Court documents show that US district judge Katherine Polk Failla determined that the musical phrase shared by “Levitating” and the plaintiffs’ works amounted to “five groupings of repeated 16th notes descending on a B minor scale in ‘Levitating’ but on a D major scale in ‘Don Diablo’.”
The court concluded that the descending scale, along with one additional note that the plaintiffs argued created a “signature melody”, was not protectable under copyright law.

Judge Faila acknowledged that “Levitating” shared generic melodies similar to the ones used in “Wiggle” but found that the individual elements of the songs “lacked sufficient originality alone, or as combined” to be protectable under copyright law.
She cited the defendants’ evidence that the “patter style” of singing heard in both songs had been “used for centuries”, including in operas by Mozart and Rossini. and the Bee Gees. The tempo heard in the two songs, too, was not uncommon, she said, noting that both “Levitating” and “Stayin’ Alive” by the Bee Gees were 103 beats per minute.
Meanwhile, Brown and Linzer’s claim regarding the similar musical styles, defined by them as “pop with a disco feel”, and the songs’ creation for the purpose of “entertainment and dancing”, were not considered characteristics that would make their musical phrase protectable.

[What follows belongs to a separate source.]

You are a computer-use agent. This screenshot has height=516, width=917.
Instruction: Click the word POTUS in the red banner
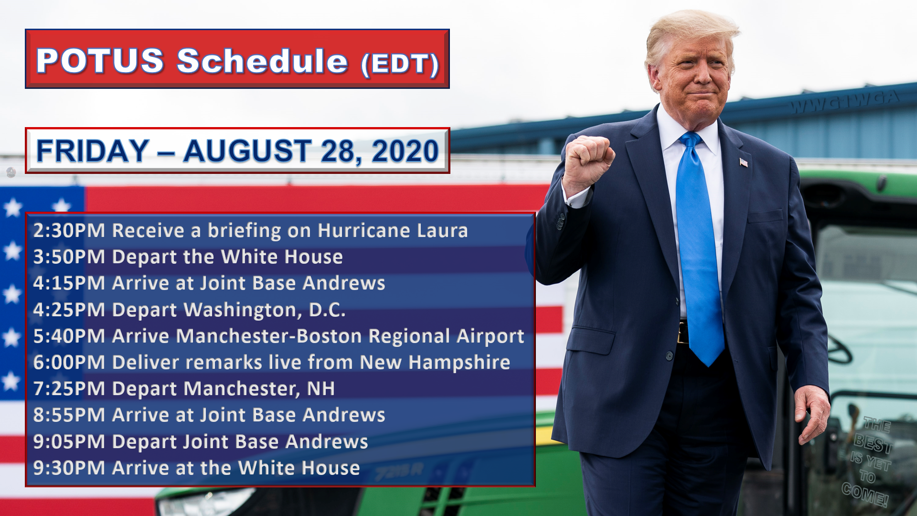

“To hold otherwise would be to completely foreclose the further development of music in that genre or for that purpose,” she said.
The ruling made a number of references to the headline-making 2023 decision that found Ed Sheeran’s 2014 hit “Thinking Out Loud” did not infringe on Marvin Gaye’s 1973 track “Let’s Get It On”.
Sheeran’s case established that “basic musical building blocks like notes, rhythms and chords and generally not copyrightable” though “a work consisting of unprotectable elements may still be protectable as an original ‘selection and arrangement’ of those elements.”

At the time, Sheeran said he was happy with the outcome but expressed frustration that the case had gone to court to begin with: “We’ve spent the last eight years talking about two songs with dramatically different lyrics, melodies and four chords, which are also different and are used by songwriters every day, all over the world.
“They are in a songwriter’s alphabet, our toolkit, and should be there for all of us to use,” he said. “No one owns them or the way they’re played in the same way no one owns the colour blue.”
The decision over “Levitating” arrived five years to the day since Lipa released her second album, Future Nostalgia, which featured the track as a single.
She is currently on her 55-date Radical Optimism tour, with the final date of the Australian leg scheduled for tomorrow at the Qudos Bank Arena in Sydney.
Brown and Linzer’s attorney Jason Brown said they plan to appeal.